Scientists have explained that different methods of plankton analysis could give us a greater understanding of plankton regime shifts, and their impact on the marine ecosystem.
Plankton are a diverse collection of tiny organisms found in water. They are a vital food source for many organisms and their activity in the ocean helps regulate the absorption of carbon from the atmosphere to the ocean.
Plankton communities (groups) in the ocean are changing world-wide, altering the functions and services of the ecosystems they support. Abrupt and dramatic changes in plankton communities, where composition, abundance and function are significantly changed, are often referred to as regime shifts.
These so-called regime shifts in North Sea plankton communities provide an important historical case study to understand marine regime shifts as a whole.
In this publication, marine biologists aimed to assess how the historically recognized North Sea regime shifts are associated with changes in biological structures, behaviour and physiological characteristics (these groupings often called functional traits) of plankton communities across the whole North Sea.
Postdoctoral Research Assistant Dr Nicolas Djeghri led a research team from the Continuous Plankton Recorder (CPR) Survey, based at the Marine Biological Association and IFREMER, Laboratory of coastal Benthic Ecology.
Using historical abundance data from the CPR Survey from 1958 to 2018, the team assessed plankton composition in terms of functional traits associated with regime shifts which took place in the 1980s and 1996 to 2003.
One of the most intriguing results of this work was a relative lack of change in the functional traits of plankton during the 1980s regime shift, despite the clear detection of the event using a variety of other metrics.
The results also showed the functional traits of plankton across the whole North Sea changed more after the 1996-2003 regime shift, compared to the 1980s shift.
Previous works using different metrics indicated that the two regime shifts were events of similar importance, which differs from the results of this paper.
This research highlights the usefulness of functional traits approaches and the importance of using a variety of models to analyse data so we can better define what regime shifts are and how they work.
Dr Nicolas Djeghri said: “This research demonstrates how in marine biology, you can always revisit historical data, look at it from a different angle and through a different lens, to provide new understanding.

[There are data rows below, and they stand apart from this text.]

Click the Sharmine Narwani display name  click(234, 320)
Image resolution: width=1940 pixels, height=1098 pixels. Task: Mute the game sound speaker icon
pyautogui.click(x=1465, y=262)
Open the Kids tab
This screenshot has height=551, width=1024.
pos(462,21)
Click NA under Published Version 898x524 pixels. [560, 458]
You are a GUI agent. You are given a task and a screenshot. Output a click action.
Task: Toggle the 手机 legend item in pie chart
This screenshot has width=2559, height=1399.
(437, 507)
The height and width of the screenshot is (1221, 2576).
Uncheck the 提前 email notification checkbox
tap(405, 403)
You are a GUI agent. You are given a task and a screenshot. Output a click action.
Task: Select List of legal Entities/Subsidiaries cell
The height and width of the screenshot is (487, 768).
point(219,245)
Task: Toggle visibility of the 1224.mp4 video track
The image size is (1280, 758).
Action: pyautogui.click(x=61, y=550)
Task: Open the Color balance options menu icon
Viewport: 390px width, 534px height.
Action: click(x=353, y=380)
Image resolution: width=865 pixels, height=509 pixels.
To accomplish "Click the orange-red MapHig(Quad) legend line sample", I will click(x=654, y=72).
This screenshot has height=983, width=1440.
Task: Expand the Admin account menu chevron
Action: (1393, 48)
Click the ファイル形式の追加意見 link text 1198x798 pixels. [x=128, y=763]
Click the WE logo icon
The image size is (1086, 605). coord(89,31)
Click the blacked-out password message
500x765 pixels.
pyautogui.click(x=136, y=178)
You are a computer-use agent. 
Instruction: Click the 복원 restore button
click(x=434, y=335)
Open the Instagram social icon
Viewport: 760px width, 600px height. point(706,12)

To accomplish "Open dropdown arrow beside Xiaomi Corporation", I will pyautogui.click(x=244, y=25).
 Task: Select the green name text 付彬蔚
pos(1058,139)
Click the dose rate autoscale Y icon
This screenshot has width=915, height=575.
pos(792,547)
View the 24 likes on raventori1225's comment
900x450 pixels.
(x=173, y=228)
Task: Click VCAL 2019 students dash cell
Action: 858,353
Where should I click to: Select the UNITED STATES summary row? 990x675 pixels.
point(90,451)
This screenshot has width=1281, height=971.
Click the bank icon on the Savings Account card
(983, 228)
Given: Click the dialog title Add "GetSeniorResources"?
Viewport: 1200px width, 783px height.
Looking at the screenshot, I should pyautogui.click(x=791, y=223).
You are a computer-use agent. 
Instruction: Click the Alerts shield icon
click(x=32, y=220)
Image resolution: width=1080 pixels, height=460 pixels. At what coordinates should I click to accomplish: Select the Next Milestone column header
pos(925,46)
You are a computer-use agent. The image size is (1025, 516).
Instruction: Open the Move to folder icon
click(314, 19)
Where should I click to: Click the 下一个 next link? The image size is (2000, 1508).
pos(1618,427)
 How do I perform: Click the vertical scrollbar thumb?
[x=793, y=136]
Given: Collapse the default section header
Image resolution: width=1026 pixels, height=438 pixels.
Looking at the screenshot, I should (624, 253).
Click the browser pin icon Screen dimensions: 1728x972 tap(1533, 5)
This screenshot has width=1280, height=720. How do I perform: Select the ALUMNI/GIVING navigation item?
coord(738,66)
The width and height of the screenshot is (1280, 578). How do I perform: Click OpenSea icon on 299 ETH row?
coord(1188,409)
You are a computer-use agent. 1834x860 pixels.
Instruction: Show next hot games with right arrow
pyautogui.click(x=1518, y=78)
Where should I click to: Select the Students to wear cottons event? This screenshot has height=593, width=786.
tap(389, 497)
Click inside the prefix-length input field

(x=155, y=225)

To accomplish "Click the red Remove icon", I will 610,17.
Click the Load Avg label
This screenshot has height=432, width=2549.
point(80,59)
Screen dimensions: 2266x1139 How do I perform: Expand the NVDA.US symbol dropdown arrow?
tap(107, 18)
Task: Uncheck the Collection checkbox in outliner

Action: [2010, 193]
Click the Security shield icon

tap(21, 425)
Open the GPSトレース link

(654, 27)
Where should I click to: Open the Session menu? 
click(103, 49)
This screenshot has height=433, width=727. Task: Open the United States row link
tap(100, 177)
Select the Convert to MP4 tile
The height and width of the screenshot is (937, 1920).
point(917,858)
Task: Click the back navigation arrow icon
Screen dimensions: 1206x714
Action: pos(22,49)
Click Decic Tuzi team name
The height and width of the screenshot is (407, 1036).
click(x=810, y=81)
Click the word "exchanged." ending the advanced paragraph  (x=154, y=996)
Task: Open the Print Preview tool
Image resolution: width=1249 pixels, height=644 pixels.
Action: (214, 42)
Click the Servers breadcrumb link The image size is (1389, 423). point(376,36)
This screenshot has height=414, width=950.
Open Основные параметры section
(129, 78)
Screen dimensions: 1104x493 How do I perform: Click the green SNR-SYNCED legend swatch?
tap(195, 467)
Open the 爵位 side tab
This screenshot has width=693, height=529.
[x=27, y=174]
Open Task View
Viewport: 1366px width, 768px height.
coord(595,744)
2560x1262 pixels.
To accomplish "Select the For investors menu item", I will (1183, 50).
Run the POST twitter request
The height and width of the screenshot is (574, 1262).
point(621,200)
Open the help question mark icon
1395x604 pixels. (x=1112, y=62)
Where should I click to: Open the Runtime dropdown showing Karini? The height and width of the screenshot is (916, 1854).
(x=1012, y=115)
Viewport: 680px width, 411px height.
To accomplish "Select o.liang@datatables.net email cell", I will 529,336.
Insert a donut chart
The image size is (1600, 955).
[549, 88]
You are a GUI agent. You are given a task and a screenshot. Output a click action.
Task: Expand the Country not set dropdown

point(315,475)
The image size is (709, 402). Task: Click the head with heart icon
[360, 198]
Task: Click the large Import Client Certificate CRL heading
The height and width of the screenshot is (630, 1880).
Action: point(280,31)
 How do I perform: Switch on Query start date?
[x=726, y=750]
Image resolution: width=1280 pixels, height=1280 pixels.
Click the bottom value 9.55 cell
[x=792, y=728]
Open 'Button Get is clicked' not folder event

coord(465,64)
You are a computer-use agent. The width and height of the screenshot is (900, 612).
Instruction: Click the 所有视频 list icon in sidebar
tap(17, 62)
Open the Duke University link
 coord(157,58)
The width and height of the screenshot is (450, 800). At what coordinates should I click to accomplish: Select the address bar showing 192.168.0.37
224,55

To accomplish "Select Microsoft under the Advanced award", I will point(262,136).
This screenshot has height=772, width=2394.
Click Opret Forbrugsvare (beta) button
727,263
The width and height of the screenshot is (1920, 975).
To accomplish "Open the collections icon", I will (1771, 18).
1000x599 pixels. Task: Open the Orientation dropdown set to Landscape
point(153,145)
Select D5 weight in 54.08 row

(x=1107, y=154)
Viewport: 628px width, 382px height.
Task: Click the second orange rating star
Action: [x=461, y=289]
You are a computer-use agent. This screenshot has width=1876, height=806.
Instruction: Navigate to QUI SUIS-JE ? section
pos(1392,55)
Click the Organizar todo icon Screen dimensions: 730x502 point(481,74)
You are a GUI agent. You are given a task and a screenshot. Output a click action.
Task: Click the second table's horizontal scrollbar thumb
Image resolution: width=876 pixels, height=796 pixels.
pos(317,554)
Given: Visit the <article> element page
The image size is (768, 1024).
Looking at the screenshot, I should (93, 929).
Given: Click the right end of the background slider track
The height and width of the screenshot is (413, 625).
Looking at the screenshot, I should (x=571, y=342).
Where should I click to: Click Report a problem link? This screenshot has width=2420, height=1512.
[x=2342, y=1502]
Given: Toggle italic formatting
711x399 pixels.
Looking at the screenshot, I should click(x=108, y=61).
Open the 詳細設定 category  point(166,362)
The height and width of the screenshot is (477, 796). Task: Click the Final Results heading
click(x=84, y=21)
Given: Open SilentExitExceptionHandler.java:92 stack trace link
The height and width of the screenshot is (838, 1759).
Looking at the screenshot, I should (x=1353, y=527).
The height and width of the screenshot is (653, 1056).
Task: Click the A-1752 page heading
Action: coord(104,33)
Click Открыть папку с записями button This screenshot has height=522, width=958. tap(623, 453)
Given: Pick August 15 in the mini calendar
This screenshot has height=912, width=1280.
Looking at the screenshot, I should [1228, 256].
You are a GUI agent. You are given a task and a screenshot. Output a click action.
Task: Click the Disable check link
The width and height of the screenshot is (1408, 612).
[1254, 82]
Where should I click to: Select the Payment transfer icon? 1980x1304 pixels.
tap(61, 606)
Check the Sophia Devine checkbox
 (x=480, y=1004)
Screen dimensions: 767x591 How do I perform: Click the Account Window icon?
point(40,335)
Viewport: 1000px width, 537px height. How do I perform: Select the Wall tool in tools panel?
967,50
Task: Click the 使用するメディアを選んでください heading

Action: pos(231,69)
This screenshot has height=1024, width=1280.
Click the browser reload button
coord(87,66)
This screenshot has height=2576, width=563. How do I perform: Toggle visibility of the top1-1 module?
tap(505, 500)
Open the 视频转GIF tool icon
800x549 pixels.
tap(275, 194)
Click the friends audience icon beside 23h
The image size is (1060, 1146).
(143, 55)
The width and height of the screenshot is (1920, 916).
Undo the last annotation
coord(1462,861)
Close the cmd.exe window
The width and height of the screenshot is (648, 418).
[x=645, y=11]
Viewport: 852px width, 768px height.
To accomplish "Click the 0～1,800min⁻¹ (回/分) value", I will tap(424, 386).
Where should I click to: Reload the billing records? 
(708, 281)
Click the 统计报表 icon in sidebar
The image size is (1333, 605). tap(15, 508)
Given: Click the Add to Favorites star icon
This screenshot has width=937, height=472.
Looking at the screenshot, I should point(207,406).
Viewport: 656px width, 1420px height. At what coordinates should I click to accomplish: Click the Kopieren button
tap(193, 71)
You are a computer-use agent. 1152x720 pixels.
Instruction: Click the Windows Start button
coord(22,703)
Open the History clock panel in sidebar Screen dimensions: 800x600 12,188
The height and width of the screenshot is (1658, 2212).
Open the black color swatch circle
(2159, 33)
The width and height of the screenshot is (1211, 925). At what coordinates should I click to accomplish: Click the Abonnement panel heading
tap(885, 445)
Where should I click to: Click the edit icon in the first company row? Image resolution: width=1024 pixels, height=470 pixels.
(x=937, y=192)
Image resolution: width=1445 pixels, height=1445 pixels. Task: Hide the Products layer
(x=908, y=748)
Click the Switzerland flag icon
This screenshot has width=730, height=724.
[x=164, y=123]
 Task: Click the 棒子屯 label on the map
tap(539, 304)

To me, to apprehend things as complex as ecosystems, you really need this diversity of angles, viewpoints and methodologies.”
Based at the Marine Biological Association (MBA) in Plymouth, UK, the CPR Survey is the longest running and most geographically extensive marine plankton sampling program in the world. Since 1931 almost 300 ships have travelled more than 7.2 million miles towing sampling devices that capture plankton from the ocean.
The survey reached its milestone 90th Anniversary in 2021 and has helped shape scientific understanding about the health of our ocean, and how marine life is changing in response to pressures like climate change.